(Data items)
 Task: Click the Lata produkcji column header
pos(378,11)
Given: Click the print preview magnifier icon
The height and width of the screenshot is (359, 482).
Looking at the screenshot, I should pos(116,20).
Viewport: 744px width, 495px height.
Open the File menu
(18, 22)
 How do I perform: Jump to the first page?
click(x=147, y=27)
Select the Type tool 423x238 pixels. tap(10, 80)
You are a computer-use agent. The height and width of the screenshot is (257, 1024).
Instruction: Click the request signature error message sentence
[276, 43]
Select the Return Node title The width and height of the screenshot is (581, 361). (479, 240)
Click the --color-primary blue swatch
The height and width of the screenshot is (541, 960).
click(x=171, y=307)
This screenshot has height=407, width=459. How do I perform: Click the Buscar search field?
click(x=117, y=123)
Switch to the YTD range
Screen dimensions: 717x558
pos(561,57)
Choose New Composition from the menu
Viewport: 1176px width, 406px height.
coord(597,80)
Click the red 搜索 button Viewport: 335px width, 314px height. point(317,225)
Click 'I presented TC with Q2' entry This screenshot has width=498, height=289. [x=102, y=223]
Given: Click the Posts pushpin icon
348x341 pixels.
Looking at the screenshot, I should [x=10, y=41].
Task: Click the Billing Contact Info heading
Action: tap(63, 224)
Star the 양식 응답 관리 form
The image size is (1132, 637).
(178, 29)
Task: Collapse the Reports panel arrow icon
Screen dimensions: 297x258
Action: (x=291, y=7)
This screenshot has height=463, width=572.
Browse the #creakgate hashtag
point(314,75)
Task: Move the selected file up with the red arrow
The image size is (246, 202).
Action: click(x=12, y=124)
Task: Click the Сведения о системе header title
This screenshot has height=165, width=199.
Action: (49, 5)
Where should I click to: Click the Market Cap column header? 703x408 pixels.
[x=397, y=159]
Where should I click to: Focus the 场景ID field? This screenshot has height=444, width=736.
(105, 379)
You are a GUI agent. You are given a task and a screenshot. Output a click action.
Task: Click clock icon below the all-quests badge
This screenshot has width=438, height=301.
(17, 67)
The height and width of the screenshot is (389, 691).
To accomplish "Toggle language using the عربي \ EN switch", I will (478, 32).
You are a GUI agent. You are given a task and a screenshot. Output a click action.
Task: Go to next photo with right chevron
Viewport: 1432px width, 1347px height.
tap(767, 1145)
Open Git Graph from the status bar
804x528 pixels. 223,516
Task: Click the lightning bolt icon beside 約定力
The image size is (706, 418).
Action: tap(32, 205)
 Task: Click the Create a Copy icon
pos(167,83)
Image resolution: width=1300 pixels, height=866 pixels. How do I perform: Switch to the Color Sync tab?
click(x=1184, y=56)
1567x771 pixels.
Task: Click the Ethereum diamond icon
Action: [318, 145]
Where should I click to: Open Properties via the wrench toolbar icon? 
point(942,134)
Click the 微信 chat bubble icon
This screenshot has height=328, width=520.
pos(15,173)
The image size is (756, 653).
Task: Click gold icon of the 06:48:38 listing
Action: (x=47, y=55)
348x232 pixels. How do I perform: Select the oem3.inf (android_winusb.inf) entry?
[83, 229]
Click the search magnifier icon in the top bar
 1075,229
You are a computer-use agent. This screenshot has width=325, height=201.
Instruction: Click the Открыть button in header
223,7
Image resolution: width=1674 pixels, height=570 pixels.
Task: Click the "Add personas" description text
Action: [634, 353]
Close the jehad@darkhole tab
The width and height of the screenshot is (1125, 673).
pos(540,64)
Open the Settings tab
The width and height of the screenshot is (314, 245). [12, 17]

▸ About this task
The complete set of entries above must be reproduced verbatim.

▸ Response area
 Task: Click the Lata produkcji column header
pos(378,11)
Given: Click the print preview magnifier icon
The height and width of the screenshot is (359, 482).
Looking at the screenshot, I should pos(116,20).
Viewport: 744px width, 495px height.
Open the File menu
(18, 22)
 How do I perform: Jump to the first page?
click(x=147, y=27)
Select the Type tool 423x238 pixels. tap(10, 80)
You are a computer-use agent. The height and width of the screenshot is (257, 1024).
Instruction: Click the request signature error message sentence
[276, 43]
Select the Return Node title The width and height of the screenshot is (581, 361). (479, 240)
Click the --color-primary blue swatch
The height and width of the screenshot is (541, 960).
click(x=171, y=307)
This screenshot has height=407, width=459. How do I perform: Click the Buscar search field?
click(x=117, y=123)
Switch to the YTD range
Screen dimensions: 717x558
pos(561,57)
Choose New Composition from the menu
Viewport: 1176px width, 406px height.
coord(597,80)
Click the red 搜索 button Viewport: 335px width, 314px height. point(317,225)
Click 'I presented TC with Q2' entry This screenshot has width=498, height=289. [x=102, y=223]
Given: Click the Posts pushpin icon
348x341 pixels.
Looking at the screenshot, I should [x=10, y=41].
Task: Click the Billing Contact Info heading
Action: tap(63, 224)
Star the 양식 응답 관리 form
The image size is (1132, 637).
(178, 29)
Task: Collapse the Reports panel arrow icon
Screen dimensions: 297x258
Action: (x=291, y=7)
This screenshot has height=463, width=572.
Browse the #creakgate hashtag
point(314,75)
Task: Move the selected file up with the red arrow
The image size is (246, 202).
Action: click(x=12, y=124)
Task: Click the Сведения о системе header title
This screenshot has height=165, width=199.
Action: (49, 5)
Where should I click to: Click the Market Cap column header? 703x408 pixels.
[x=397, y=159]
Where should I click to: Focus the 场景ID field? This screenshot has height=444, width=736.
(105, 379)
You are a GUI agent. You are given a task and a screenshot. Output a click action.
Task: Click clock icon below the all-quests badge
This screenshot has width=438, height=301.
(17, 67)
The height and width of the screenshot is (389, 691).
To accomplish "Toggle language using the عربي \ EN switch", I will (478, 32).
You are a GUI agent. You are given a task and a screenshot. Output a click action.
Task: Go to next photo with right chevron
Viewport: 1432px width, 1347px height.
tap(767, 1145)
Open Git Graph from the status bar
804x528 pixels. 223,516
Task: Click the lightning bolt icon beside 約定力
The image size is (706, 418).
Action: tap(32, 205)
 Task: Click the Create a Copy icon
pos(167,83)
Image resolution: width=1300 pixels, height=866 pixels. How do I perform: Switch to the Color Sync tab?
click(x=1184, y=56)
1567x771 pixels.
Task: Click the Ethereum diamond icon
Action: [318, 145]
Where should I click to: Open Properties via the wrench toolbar icon? 
point(942,134)
Click the 微信 chat bubble icon
This screenshot has height=328, width=520.
pos(15,173)
The image size is (756, 653).
Task: Click gold icon of the 06:48:38 listing
Action: (x=47, y=55)
348x232 pixels. How do I perform: Select the oem3.inf (android_winusb.inf) entry?
[83, 229]
Click the search magnifier icon in the top bar
 1075,229
You are a computer-use agent. This screenshot has width=325, height=201.
Instruction: Click the Открыть button in header
223,7
Image resolution: width=1674 pixels, height=570 pixels.
Task: Click the "Add personas" description text
Action: [634, 353]
Close the jehad@darkhole tab
The width and height of the screenshot is (1125, 673).
pos(540,64)
Open the Settings tab
The width and height of the screenshot is (314, 245). [12, 17]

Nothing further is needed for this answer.